** Data records **
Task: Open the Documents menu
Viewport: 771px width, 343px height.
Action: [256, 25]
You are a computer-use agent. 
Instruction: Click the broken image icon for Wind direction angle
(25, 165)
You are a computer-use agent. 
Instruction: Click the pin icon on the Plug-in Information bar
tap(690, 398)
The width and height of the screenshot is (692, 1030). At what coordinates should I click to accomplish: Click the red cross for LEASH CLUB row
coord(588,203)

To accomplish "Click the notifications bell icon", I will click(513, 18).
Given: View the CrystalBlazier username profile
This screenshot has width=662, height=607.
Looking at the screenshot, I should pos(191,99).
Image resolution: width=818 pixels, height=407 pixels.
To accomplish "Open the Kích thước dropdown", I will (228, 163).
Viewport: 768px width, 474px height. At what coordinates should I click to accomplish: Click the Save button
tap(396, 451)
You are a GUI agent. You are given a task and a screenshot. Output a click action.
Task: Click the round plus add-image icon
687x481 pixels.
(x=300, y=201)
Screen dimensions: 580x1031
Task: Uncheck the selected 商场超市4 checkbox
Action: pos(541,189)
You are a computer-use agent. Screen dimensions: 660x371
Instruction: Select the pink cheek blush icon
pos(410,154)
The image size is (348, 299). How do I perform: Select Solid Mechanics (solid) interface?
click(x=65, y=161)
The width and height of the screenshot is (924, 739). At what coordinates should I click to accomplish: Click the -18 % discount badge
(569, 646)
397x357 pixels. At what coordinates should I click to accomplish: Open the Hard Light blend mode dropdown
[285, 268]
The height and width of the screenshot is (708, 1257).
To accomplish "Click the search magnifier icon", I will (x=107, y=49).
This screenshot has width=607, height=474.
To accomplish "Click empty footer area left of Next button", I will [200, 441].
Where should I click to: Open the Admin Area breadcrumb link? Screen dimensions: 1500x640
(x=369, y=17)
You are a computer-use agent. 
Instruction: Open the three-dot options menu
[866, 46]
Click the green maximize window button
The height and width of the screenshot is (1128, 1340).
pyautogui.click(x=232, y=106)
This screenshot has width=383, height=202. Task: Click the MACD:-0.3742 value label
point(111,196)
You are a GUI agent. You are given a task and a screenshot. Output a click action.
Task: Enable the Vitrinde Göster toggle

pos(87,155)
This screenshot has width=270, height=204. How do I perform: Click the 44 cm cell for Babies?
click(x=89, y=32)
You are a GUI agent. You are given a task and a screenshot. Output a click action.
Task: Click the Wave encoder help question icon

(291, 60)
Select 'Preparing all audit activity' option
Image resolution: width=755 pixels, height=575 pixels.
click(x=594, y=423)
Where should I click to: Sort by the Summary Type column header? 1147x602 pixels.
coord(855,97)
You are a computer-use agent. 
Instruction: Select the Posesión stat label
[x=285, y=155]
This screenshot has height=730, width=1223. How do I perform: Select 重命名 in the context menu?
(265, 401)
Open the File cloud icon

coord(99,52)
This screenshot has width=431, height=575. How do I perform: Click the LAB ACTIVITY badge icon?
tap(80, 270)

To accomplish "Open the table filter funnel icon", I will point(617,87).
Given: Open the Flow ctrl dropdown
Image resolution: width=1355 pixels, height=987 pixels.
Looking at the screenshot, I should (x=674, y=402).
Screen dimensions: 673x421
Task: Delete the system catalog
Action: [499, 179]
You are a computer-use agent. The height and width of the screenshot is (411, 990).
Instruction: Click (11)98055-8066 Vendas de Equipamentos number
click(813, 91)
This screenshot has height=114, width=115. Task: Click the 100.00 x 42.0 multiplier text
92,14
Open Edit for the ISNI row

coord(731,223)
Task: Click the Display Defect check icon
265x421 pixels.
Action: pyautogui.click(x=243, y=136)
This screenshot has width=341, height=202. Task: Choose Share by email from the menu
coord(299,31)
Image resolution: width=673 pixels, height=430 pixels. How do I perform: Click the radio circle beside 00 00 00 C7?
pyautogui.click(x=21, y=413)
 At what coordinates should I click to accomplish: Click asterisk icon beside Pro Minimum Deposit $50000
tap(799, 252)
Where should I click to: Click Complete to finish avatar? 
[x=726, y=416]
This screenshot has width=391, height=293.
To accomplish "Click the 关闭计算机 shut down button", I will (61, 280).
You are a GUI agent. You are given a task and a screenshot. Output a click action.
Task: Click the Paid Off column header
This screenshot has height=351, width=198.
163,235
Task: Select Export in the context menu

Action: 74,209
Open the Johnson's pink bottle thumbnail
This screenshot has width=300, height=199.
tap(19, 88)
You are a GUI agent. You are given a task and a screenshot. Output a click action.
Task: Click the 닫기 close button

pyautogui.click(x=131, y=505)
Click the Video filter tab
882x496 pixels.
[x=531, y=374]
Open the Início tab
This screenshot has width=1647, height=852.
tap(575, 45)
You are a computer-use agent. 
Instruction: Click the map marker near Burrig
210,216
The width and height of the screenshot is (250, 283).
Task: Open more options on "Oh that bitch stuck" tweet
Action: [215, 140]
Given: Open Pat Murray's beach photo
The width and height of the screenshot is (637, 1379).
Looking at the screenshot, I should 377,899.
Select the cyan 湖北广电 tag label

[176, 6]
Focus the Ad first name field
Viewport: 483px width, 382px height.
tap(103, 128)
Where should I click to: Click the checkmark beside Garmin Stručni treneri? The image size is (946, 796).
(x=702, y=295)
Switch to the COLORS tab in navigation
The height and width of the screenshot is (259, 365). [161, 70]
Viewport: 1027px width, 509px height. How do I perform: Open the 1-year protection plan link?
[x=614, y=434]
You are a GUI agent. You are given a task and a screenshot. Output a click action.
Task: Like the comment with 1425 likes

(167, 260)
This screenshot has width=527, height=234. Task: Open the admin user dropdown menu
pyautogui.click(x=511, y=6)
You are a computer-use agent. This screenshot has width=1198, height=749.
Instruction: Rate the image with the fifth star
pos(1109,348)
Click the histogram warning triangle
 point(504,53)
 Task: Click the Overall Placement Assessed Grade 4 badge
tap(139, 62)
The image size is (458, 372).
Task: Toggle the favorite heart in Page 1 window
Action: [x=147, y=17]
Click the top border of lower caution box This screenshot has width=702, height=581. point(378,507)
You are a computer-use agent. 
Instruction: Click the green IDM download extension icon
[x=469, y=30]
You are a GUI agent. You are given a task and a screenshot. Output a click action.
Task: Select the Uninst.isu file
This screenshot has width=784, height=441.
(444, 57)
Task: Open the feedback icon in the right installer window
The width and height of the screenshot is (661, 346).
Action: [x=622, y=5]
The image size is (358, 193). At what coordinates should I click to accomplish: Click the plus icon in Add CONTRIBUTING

** Exercise goal **
The response should be an exact copy of all the records above.

** Task response **
Task: Open the Documents menu
Viewport: 771px width, 343px height.
Action: [256, 25]
You are a computer-use agent. 
Instruction: Click the broken image icon for Wind direction angle
(25, 165)
You are a computer-use agent. 
Instruction: Click the pin icon on the Plug-in Information bar
tap(690, 398)
The width and height of the screenshot is (692, 1030). At what coordinates should I click to accomplish: Click the red cross for LEASH CLUB row
coord(588,203)

To accomplish "Click the notifications bell icon", I will click(513, 18).
Given: View the CrystalBlazier username profile
This screenshot has width=662, height=607.
Looking at the screenshot, I should pos(191,99).
Image resolution: width=818 pixels, height=407 pixels.
To accomplish "Open the Kích thước dropdown", I will (228, 163).
Viewport: 768px width, 474px height. At what coordinates should I click to accomplish: Click the Save button
tap(396, 451)
You are a GUI agent. You are given a task and a screenshot. Output a click action.
Task: Click the round plus add-image icon
687x481 pixels.
(x=300, y=201)
Screen dimensions: 580x1031
Task: Uncheck the selected 商场超市4 checkbox
Action: pos(541,189)
You are a computer-use agent. Screen dimensions: 660x371
Instruction: Select the pink cheek blush icon
pos(410,154)
The image size is (348, 299). How do I perform: Select Solid Mechanics (solid) interface?
click(x=65, y=161)
The width and height of the screenshot is (924, 739). At what coordinates should I click to accomplish: Click the -18 % discount badge
(569, 646)
397x357 pixels. At what coordinates should I click to accomplish: Open the Hard Light blend mode dropdown
[285, 268]
The height and width of the screenshot is (708, 1257).
To accomplish "Click the search magnifier icon", I will (x=107, y=49).
This screenshot has width=607, height=474.
To accomplish "Click empty footer area left of Next button", I will [200, 441].
Where should I click to: Open the Admin Area breadcrumb link? Screen dimensions: 1500x640
(x=369, y=17)
You are a computer-use agent. 
Instruction: Open the three-dot options menu
[866, 46]
Click the green maximize window button
The height and width of the screenshot is (1128, 1340).
pyautogui.click(x=232, y=106)
This screenshot has width=383, height=202. Task: Click the MACD:-0.3742 value label
point(111,196)
You are a GUI agent. You are given a task and a screenshot. Output a click action.
Task: Enable the Vitrinde Göster toggle

pos(87,155)
This screenshot has width=270, height=204. How do I perform: Click the 44 cm cell for Babies?
click(x=89, y=32)
You are a GUI agent. You are given a task and a screenshot. Output a click action.
Task: Click the Wave encoder help question icon

(291, 60)
Select 'Preparing all audit activity' option
Image resolution: width=755 pixels, height=575 pixels.
click(x=594, y=423)
Where should I click to: Sort by the Summary Type column header? 1147x602 pixels.
coord(855,97)
You are a computer-use agent. 
Instruction: Select the Posesión stat label
[x=285, y=155]
This screenshot has height=730, width=1223. How do I perform: Select 重命名 in the context menu?
(265, 401)
Open the File cloud icon

coord(99,52)
This screenshot has width=431, height=575. How do I perform: Click the LAB ACTIVITY badge icon?
tap(80, 270)

To accomplish "Open the table filter funnel icon", I will point(617,87).
Given: Open the Flow ctrl dropdown
Image resolution: width=1355 pixels, height=987 pixels.
Looking at the screenshot, I should (x=674, y=402).
Screen dimensions: 673x421
Task: Delete the system catalog
Action: [499, 179]
You are a computer-use agent. The height and width of the screenshot is (411, 990).
Instruction: Click (11)98055-8066 Vendas de Equipamentos number
click(813, 91)
This screenshot has height=114, width=115. Task: Click the 100.00 x 42.0 multiplier text
92,14
Open Edit for the ISNI row

coord(731,223)
Task: Click the Display Defect check icon
265x421 pixels.
Action: pyautogui.click(x=243, y=136)
This screenshot has width=341, height=202. Task: Choose Share by email from the menu
coord(299,31)
Image resolution: width=673 pixels, height=430 pixels. How do I perform: Click the radio circle beside 00 00 00 C7?
pyautogui.click(x=21, y=413)
 At what coordinates should I click to accomplish: Click asterisk icon beside Pro Minimum Deposit $50000
tap(799, 252)
Where should I click to: Click Complete to finish avatar? 
[x=726, y=416]
This screenshot has width=391, height=293.
To accomplish "Click the 关闭计算机 shut down button", I will (61, 280).
You are a GUI agent. You are given a task and a screenshot. Output a click action.
Task: Click the Paid Off column header
This screenshot has height=351, width=198.
163,235
Task: Select Export in the context menu

Action: 74,209
Open the Johnson's pink bottle thumbnail
This screenshot has width=300, height=199.
tap(19, 88)
You are a GUI agent. You are given a task and a screenshot. Output a click action.
Task: Click the 닫기 close button

pyautogui.click(x=131, y=505)
Click the Video filter tab
882x496 pixels.
[x=531, y=374]
Open the Início tab
This screenshot has width=1647, height=852.
tap(575, 45)
You are a computer-use agent. 
Instruction: Click the map marker near Burrig
210,216
The width and height of the screenshot is (250, 283).
Task: Open more options on "Oh that bitch stuck" tweet
Action: [215, 140]
Given: Open Pat Murray's beach photo
The width and height of the screenshot is (637, 1379).
Looking at the screenshot, I should 377,899.
Select the cyan 湖北广电 tag label

[176, 6]
Focus the Ad first name field
Viewport: 483px width, 382px height.
tap(103, 128)
Where should I click to: Click the checkmark beside Garmin Stručni treneri? The image size is (946, 796).
(x=702, y=295)
Switch to the COLORS tab in navigation
The height and width of the screenshot is (259, 365). [161, 70]
Viewport: 1027px width, 509px height. How do I perform: Open the 1-year protection plan link?
[x=614, y=434]
You are a GUI agent. You are given a task and a screenshot. Output a click action.
Task: Like the comment with 1425 likes

(167, 260)
This screenshot has width=527, height=234. Task: Open the admin user dropdown menu
pyautogui.click(x=511, y=6)
You are a computer-use agent. This screenshot has width=1198, height=749.
Instruction: Rate the image with the fifth star
pos(1109,348)
Click the histogram warning triangle
 point(504,53)
 Task: Click the Overall Placement Assessed Grade 4 badge
tap(139, 62)
The image size is (458, 372).
Task: Toggle the favorite heart in Page 1 window
Action: [x=147, y=17]
Click the top border of lower caution box This screenshot has width=702, height=581. point(378,507)
You are a computer-use agent. 
Instruction: Click the green IDM download extension icon
[x=469, y=30]
You are a GUI agent. You are given a task and a screenshot. Output a click action.
Task: Select the Uninst.isu file
This screenshot has width=784, height=441.
(444, 57)
Task: Open the feedback icon in the right installer window
The width and height of the screenshot is (661, 346).
Action: [x=622, y=5]
The image size is (358, 193). At what coordinates should I click to accomplish: Click the plus icon in Add CONTRIBUTING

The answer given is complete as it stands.